--- begin Source material ---

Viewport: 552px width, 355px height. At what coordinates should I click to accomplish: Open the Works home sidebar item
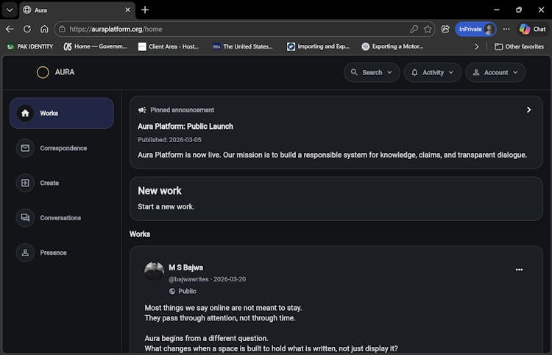[x=62, y=113]
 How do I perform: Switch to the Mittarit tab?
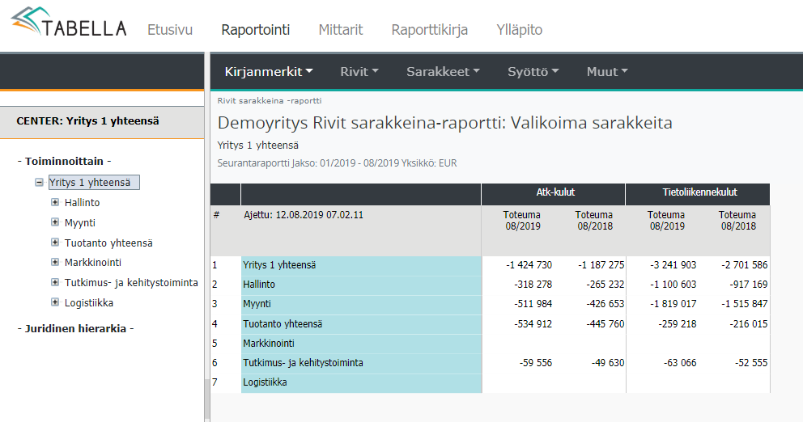(341, 30)
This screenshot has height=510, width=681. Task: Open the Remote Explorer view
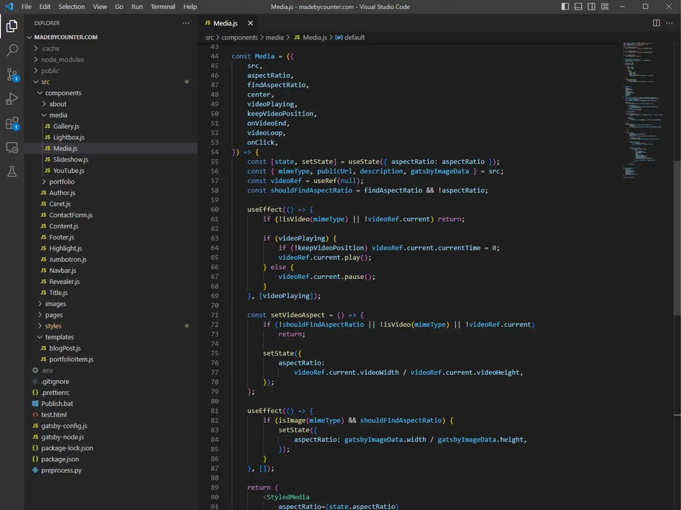pos(12,147)
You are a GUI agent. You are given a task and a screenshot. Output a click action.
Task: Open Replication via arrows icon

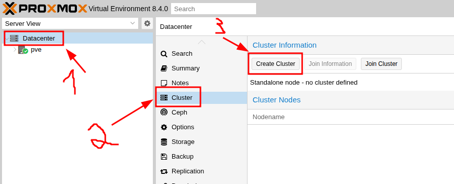click(x=164, y=171)
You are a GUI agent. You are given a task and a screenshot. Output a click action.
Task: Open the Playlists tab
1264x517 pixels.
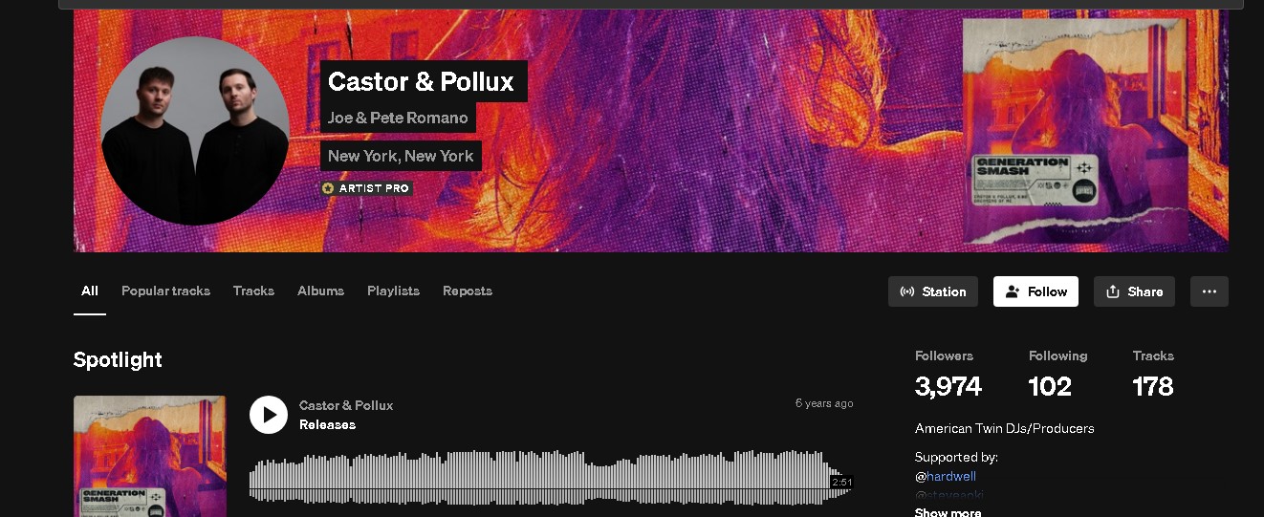[393, 291]
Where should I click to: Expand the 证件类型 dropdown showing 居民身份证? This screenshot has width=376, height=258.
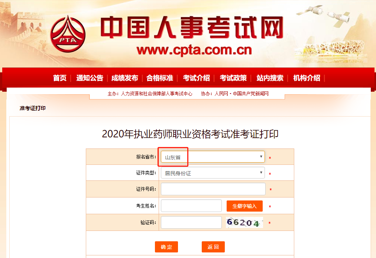click(213, 173)
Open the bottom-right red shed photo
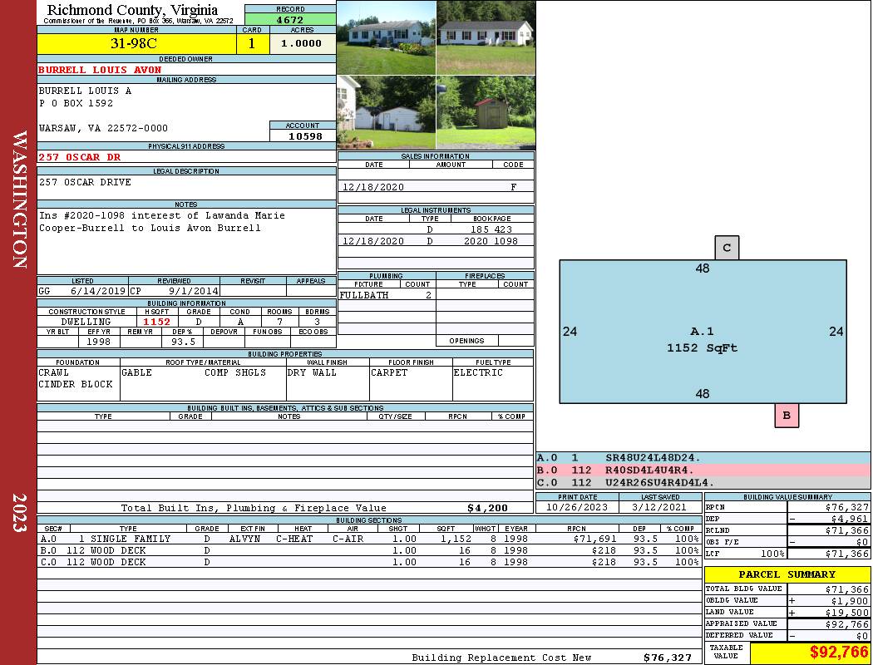 coord(486,112)
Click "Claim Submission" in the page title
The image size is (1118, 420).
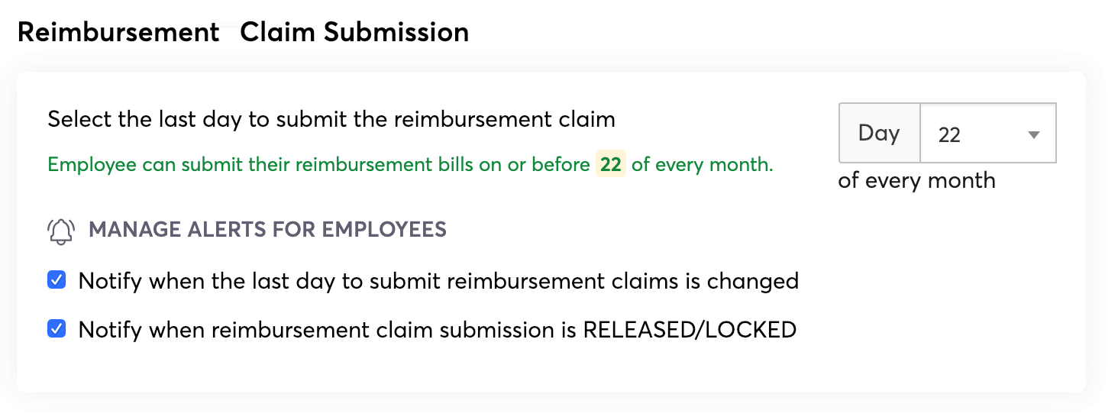click(354, 32)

--- end Source material ---

Directive:
Please arrange all the lines above as a numbered list, skipping any blank lines and leaving out the pictures.

Output of the task:
1. Viewport: 552px width, 355px height. At what coordinates should I click to accomplish: Open the Works home sidebar item
2. [x=62, y=113]
3.  How do I perform: Switch to the Mittarit tab?
4. (341, 30)
5. This screenshot has height=510, width=681. Task: Open the Remote Explorer view
6. pos(12,147)
7. You are a GUI agent. You are given a task and a screenshot. Output a click action.
8. Task: Open Replication via arrows icon
9. click(x=164, y=171)
10. You are a GUI agent. You are given a task and a screenshot. Output a click action.
11. Task: Open the Playlists tab
12. 1264x517 pixels.
13. [393, 291]
14. Where should I click to: Expand the 证件类型 dropdown showing 居民身份证? This screenshot has width=376, height=258.
15. click(213, 173)
16. Open the bottom-right red shed photo
17.  coord(486,112)
18. Click "Claim Submission" in the page title
19. The image size is (1118, 420).
20. click(354, 32)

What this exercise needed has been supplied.